After all, what good is it to hold the SPDR S&P 500 ETF (NYSE: SPY) and an equal amount in the ProShares Short S&P 500 ETF (NYSE: SH)? Where the bull fund gains 1%, the bear fund loses 1%, so there is no net gain, ever.
That is an exaggerated example of over-diversification which only professional neutral hedge funds would ever use. But that similar type of self-defeating over-diversification does happen quite a bit in self-directed portfolios.
To avoid being so diversified that we lose out on market opportunities, we need to anticipate what general sectors of the economy will outperform in the foreseeable future, say over the next 5 years. Once we figure that out, we can divert the majority of our investment – perhaps as much as 60 to 80% – in those areas, while keeping the remainder in sectors that run opposite our five-year projection.
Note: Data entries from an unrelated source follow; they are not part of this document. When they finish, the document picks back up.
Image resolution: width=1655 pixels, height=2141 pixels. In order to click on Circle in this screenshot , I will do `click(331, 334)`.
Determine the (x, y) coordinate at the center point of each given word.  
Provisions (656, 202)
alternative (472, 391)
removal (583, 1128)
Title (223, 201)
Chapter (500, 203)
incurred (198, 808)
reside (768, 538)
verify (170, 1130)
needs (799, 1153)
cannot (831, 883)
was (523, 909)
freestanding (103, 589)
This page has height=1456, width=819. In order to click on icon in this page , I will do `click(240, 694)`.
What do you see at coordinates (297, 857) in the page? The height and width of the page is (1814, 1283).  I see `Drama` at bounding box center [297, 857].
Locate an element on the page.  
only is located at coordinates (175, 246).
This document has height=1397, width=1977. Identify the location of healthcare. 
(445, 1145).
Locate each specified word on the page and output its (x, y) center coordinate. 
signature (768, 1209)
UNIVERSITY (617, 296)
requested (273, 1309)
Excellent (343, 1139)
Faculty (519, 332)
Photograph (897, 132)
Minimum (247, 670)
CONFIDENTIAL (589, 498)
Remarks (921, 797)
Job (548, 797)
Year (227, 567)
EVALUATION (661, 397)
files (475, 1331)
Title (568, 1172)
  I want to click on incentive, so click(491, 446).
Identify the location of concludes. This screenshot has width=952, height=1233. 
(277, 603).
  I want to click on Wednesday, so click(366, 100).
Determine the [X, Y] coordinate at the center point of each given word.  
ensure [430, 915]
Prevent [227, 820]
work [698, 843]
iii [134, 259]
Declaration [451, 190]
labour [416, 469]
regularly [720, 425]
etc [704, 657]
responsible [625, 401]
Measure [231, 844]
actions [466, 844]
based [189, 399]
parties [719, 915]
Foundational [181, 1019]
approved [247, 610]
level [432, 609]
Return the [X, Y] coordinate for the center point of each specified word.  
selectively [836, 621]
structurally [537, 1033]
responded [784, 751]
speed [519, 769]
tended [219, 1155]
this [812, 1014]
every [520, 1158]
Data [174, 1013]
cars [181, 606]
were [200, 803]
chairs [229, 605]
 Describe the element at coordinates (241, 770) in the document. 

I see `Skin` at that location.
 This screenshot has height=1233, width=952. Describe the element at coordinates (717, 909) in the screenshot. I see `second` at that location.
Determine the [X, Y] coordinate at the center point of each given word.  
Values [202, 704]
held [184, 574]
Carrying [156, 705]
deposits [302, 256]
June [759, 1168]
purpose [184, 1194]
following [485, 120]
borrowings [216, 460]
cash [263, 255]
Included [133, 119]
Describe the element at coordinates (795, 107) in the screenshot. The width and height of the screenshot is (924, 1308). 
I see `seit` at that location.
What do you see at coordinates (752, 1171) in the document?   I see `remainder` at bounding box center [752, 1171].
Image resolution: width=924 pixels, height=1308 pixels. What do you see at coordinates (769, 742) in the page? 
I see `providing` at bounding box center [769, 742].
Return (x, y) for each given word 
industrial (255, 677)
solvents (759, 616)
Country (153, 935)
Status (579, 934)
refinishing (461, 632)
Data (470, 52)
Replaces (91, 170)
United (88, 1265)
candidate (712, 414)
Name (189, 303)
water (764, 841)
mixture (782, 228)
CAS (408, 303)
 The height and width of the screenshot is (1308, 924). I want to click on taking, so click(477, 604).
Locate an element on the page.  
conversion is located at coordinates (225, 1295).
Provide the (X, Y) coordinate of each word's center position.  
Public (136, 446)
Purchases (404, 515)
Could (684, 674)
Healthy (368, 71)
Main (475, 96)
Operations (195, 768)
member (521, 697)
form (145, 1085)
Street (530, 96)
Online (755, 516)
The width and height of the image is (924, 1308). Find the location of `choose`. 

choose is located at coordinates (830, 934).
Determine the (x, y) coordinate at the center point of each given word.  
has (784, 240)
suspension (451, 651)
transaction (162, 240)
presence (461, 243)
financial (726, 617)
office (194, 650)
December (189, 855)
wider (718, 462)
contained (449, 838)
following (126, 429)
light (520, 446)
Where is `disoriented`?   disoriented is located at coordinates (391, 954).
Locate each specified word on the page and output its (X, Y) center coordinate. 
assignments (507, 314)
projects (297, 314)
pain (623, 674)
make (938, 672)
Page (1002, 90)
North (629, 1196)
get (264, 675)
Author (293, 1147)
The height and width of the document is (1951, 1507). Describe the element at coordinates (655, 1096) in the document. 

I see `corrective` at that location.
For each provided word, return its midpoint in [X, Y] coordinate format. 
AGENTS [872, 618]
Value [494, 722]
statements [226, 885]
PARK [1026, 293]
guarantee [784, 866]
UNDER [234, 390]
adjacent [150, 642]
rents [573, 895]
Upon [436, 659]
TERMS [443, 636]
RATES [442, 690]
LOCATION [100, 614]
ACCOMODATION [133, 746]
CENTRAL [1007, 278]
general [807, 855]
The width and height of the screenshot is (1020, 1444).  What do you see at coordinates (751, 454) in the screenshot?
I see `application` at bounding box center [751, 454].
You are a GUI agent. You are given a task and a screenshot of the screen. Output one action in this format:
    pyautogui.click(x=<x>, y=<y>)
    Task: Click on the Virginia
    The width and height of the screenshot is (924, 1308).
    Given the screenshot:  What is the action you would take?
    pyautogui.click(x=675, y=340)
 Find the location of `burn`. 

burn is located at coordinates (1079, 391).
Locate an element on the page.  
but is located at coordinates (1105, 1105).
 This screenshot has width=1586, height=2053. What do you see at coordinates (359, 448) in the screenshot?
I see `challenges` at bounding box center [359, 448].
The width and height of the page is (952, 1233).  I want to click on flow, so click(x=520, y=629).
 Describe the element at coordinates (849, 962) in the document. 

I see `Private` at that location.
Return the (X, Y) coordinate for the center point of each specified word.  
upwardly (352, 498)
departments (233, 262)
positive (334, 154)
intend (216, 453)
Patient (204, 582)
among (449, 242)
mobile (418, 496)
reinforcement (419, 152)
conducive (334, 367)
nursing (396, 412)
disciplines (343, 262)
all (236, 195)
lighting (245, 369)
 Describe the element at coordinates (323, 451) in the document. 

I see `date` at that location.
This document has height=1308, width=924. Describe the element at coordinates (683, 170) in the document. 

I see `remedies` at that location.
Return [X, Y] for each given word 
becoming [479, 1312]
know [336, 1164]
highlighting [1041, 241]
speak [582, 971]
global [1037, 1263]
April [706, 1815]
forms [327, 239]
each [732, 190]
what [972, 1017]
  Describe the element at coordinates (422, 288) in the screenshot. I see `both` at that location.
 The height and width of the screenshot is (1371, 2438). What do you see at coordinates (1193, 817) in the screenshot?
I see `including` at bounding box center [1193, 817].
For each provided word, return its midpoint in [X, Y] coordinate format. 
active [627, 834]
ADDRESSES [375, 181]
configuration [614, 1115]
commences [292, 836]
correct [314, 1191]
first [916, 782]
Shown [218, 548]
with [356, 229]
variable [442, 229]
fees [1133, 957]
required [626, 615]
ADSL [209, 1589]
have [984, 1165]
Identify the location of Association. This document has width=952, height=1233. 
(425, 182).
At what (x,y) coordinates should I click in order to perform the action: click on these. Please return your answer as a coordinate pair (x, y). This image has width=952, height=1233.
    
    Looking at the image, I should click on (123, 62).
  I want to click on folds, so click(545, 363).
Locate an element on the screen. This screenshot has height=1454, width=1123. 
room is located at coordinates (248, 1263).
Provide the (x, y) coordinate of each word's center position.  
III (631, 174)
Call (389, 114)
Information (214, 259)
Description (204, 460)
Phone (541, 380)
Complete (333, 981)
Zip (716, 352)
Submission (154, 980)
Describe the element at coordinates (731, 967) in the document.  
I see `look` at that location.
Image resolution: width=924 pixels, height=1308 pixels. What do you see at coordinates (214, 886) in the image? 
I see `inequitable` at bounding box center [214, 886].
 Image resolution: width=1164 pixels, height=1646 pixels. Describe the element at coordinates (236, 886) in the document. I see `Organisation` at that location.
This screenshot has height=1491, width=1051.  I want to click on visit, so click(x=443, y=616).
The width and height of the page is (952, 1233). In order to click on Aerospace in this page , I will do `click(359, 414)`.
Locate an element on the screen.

For example… Over the next short while, the U.S. Federal Reserve is expected to gradually reduce its monthly bond purchases to zero over a short order of time. After that, we can expect the Fed to gradually begin raising interest rates back up to normal levels, starting perhaps 2015-16 and ending around 2018-20.
This tells us that bonds and bond funds will lose some of their capital value, even though their interest and dividend yields will rise as a result of higher interest revenues and a lower stock price. It also tells us that banks and other financials are likely to outperform the other sectors.
A proper diversification plan, then, would put perhaps 60 to 80% into equities, with a slightly heavier weighting on the financial sector and lighter weightings on other sectors, while keeping the remaining 20 to 40% in fixed income instruments, with a heavier weighting on floating rate bond funds and lighter weighting on fixed rate funds.
Remember that even if you are thoroughly convinced that the market will do one thing over the next few years, proper diversification requires placing a little bet on it doing what you don’t expect – because that’s what happens in real life. Yet at the same time, we don’t want to be so evenly spread that we miss out on the market’s growth.
Just keep in mind what diversification is and what it is not. It is a means of reducing company- and sector-specific risk while still allowing your portfolio to grow with the market. It is not a means of eliminating all risk altogether – because in the end, the measure of reward is generally proportional to the measure of risk.
Reward requires risk. A properly structured plan of diversification can contribute a great deal toward reducing that risk and increasing that reward in whatever measure you are comfortable with.